As I mention every time I am still learning Functional Programming principles. So I put together this code based on data structures generally used for such purposes. The intention is to drive this test based on structures like these.

Haskell Code

I will refactor this code and probably create a Git repo.

{-# LANGUAGE OverloadedStrings #-}
{-# LANGUAGE TypeOperators #-}
{-# LANGUAGE OverloadedStrings #-}
import Data.Char ( isSpace, isDigit, isAlpha, isAlphaNum )
import Data.Either
import Data.Maybe

data Operator i = Literal i| Plus | Minus | Div
  | InvalidChar i
    deriving (Show, Eq) 

data Error i e = Error
  { errorOffset :: Offset
  , error :: ErrorType i e
  } deriving (Eq, Show)


data ErrorType i e
  = EndOfInput
  | Unexpected i
  | Expected i e
  | ExpectedEndOfFile i
  | BeginningOfInput i
  | Empty
  deriving (Eq, Show)

type Offset = Int

operator :: Char -> Operator Char
operator c | c == '+' = Plus
           | c == '-' = Minus
           | c == '/' = Div
           
scanner :: Offset -> ErrorType Offset Char-> String -> Either [Error Offset (ErrorType Offset Char)]  [Operator Char]
scanner offset error (x:xs) 
  | isDigit x = tokenize offset error (Literal x) 
  | x == '+' = tokenize offset error (operator x)
  | otherwise = tokenize offset error (InvalidChar x) 
  where
      tokenize offset error t = 
          case scanner offset error xs of
              Left err -> Left err
              Right tokens -> Right (t : tokens)
scanner offset error "" = Right []


main :: IO ()
main = do
    let result = scanner 0 (BeginningOfInput 0) "1+x2"
    case result of
        Left err -> putStrLn $ "Error: " ++ show err
        Right tokens -> putStrLn $ "Tokens: " ++ show tokens

The result is this. The error condition is not tested.

λ> :main
Tokens: [Literal '1',Plus,InvalidChar 'x',Literal '2']

Typed Racket code

I read that Racket has many levels and types of languages and here I am using Typed Racket.

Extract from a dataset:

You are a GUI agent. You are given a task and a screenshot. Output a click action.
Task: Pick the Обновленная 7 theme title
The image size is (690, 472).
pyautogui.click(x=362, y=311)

I have to note that this is my first ever Racket code and the intention is to port my haskell to Typed Racket. So I have explained what I learnt using pieces of code. Neither the Racket code or Haskell code implementes the entire interpreter or even the lexer. The git repo. will have the entire code if I manage to learn Racket sufficiently to code the whole interpreter in the book.

Step 1

This compiles without errors. But the code is not tested. I will add more test code while I refactor. In this case I have a feeling that the code is more verbose than the equivalent Haskell code.

#lang typed/racket
(require racket/list)

(: operator : Char -> (Operator Char))
(define (operator c )
  (match c
     ['+' Plus]
     ['-' Minus]
     ['/' Div]))
 
(struct (i) Literal ([v : i])
    #:transparent
  )


(struct Plus ())
(struct Minus ())
(struct Div ())
(struct (i) InvalidChar ([v : i]))

(define-type (Operator i ) (U Plus Minus Div (Literal i) (InvalidChar i)))

(struct EndOfInput())
(struct Empty() )
(struct (i) Unexpected([val : i]))
(define-type (Expected i e) (U Integer Char))
(struct (i)  ExpectedEndOfFile([val : i]))
(struct  (i) BeginningOfInput ([val : i]))

(define-type (ErrorType i e)
      (U Empty EndOfInput
      ( Unexpected i)
      ( Expected i e)
      ( ExpectedEndOfFile i)
      ( BeginningOfInput i)))

(define-type (Error i e) (U Integer
                            (ErrorType i e)))
(define (parse-exp e)
  (match e
    [(? number?) (Literal e)]
    ))


(define input 2)

(parse-exp input)

Simple test

(define (parse-exp e)
  (match e
    [(? number?) (Literal e)]
    ))


(define input 2)

(parse-exp input)

But this prints

#<Literal>

without the value. So I have to learn how to print a struct.

(struct (i) Literal ([v : i])
    #:transparent
  )
 
 

This is the Racket way of printing the struct with the value.

(Literal 2)

Step 2

This took longer than I expected as Racket seems to be very different than even Haskell. Many iterations later with help from Racket experts I was able to understand how to code the function.

(: parse-exp (-> (U (Listof Char)  )
                 (Listof(U (ErrorType Integer Char) (Operator Char) ))))
(define (parse-exp lst )
  (match lst 
  ['() (list(EndOfInput))]
  [(list x xs ...)
  (match x 
    [(? char-numeric?)  (cons (Literal x) (parse-exp xs))]
    [#\+ (cons (Plus) (parse-exp xs)) ]
    [_ (list (Unexpected 0)) ])])) 

 
 

The type of this function is only slightly different than the Haskell code and the error conditions are not tested fully. The Offset of each charater is not tracked but that should not be difficult.

The output is

(list (Literal #\1) #<Plus> (Literal #\2) #<EndOfInput>)
Written on April 20, 2023